Dig in Falkirk has helped Michaela develop green fingers

A year ago, Michaela Crawford would have said her fingers were anything but green, however all that has changed thanks to Dig in Falkirk.

Thursday, 22nd March 2018, 5:00 pm
From left, Sarah Fraser, food and growing project officer Forth Environment Link; Michaela Crawford from Brighthouse; Gareth Brown, Street Ambassadors Falkirk Delivers and Mandy Brown, planning officer environment Falkirk Council.
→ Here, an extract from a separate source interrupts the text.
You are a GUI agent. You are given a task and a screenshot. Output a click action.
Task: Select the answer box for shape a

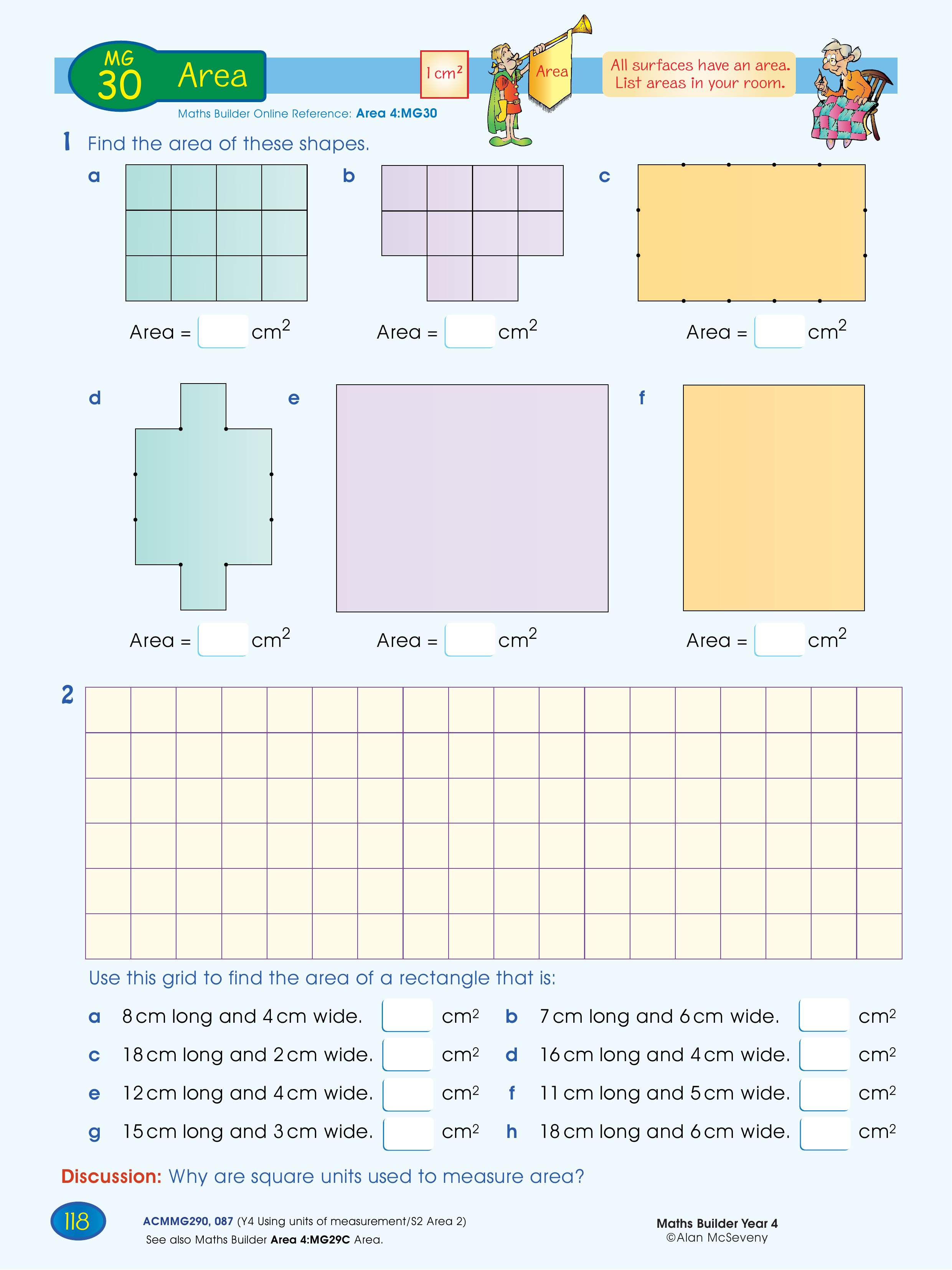pyautogui.click(x=223, y=331)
Pic: Michael Gillen.

Launched last May, the project aims to showcase what can be grown in the tiniest of urban gardens.

Michaela, who works as a customer sales adviser at BrightHouse, was one of those who decided to get involved in the project.

The planters in the High Street were cleared and adopted by local businesses and organisations, transforming them into allotments, growing fruit, vegetables, herbs and pollinators.

The 34-year-old said: “I had no real gardening experience whatsoever.

“I’d started doing my garden at home, but nothing like what I’ve been doing up town.

“I saw the pocket allotments advertisedon facebook and I thought ‘why not get involved’, so I spoke to my manager and the wheels were set in motion.

“I thought it was a flower garden originally, but after finding out more and learning it was an allotment, I just embraced the experience.”

And since taking on a pocket allotment, Michaela has gained a wealth of knowledge.

She explained: “I started last year with no knowledge whatsoever and from the back of a couple of seed packets I have learned an awful lot.

“When you are growing something and it’s successful it’s the best thing in the world.

“I didn’t realise just how much you’d be able to grow even in a small space.

“Last year as a novice I was attempting to buy a lot of plants, but it’s very expensive to do and it can put people off.

“I now own a greenhouse and this year I’m growing 
everything from seed.”

The Dig in Falkirk project is run by Falkirk Council, Forth Environment Link and Falkirk Delivers, and it aims to encourage more 
community growing projects in the district.

“With the allotment, one thing I wanted to do was give something to the community so I decided to do a soup garden and a pie patch,” said Michaela.

“I wanted to give what I’d grown to local charities and primarily it was the soup kitchen, so I based my choice of what to grow on the fact it was something you could use in a soup or in a pudding.

“At the moment I’m finding out what’s going to be successful in the soil that we have and once I’ve figured that out I’ll keep growing what works.”